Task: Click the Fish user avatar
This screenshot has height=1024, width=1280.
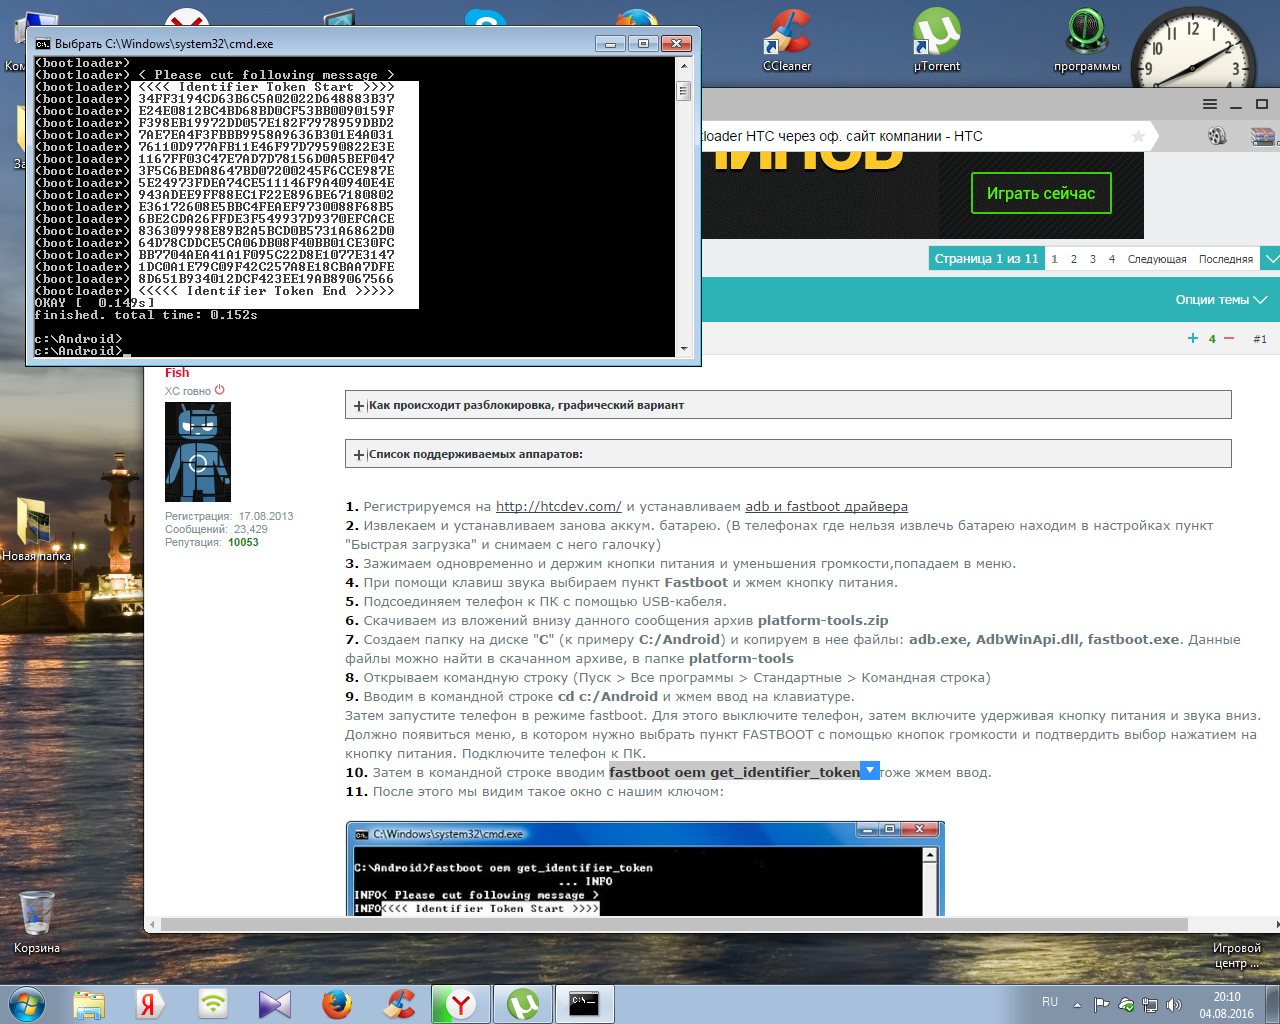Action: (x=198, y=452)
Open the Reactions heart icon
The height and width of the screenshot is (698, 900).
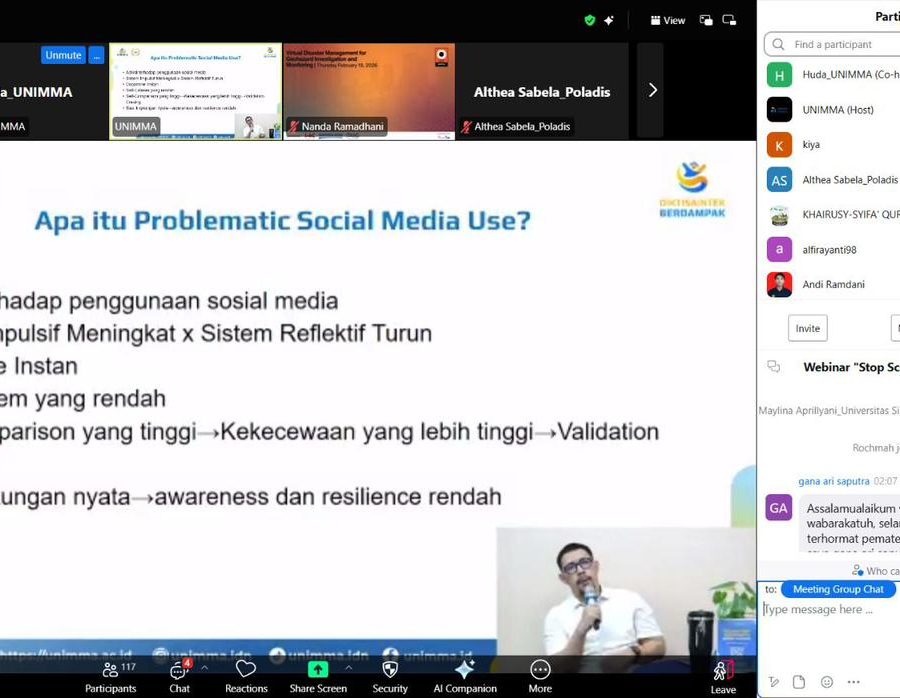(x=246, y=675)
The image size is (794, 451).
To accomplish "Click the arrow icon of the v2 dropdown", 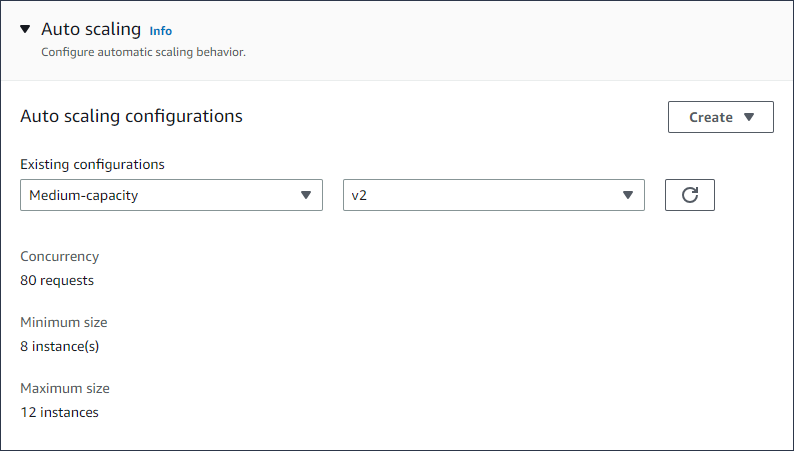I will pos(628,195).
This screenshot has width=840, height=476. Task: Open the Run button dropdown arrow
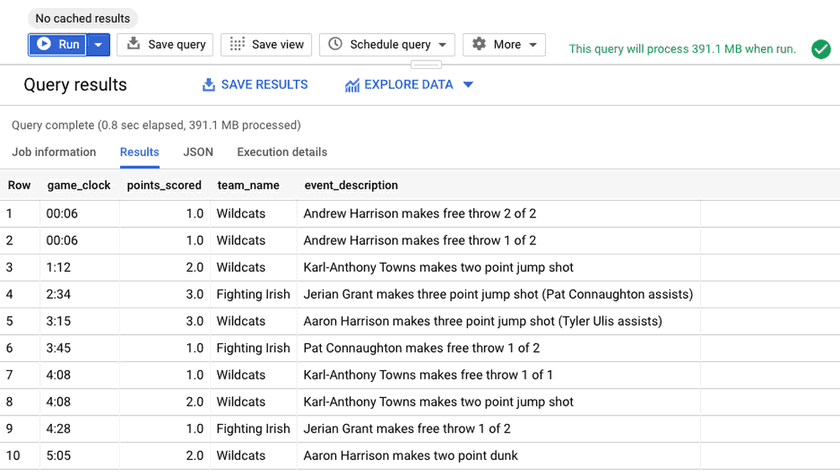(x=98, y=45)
☆ ☆ ☆ ☆ ☆
• **Stated exercise**
Collect each line of the items above that contains the word "Task" and copy every such line in full.

• **Correct result**
Task: Click the Fish user avatar
This screenshot has width=840, height=476. Task: Open the Run button dropdown arrow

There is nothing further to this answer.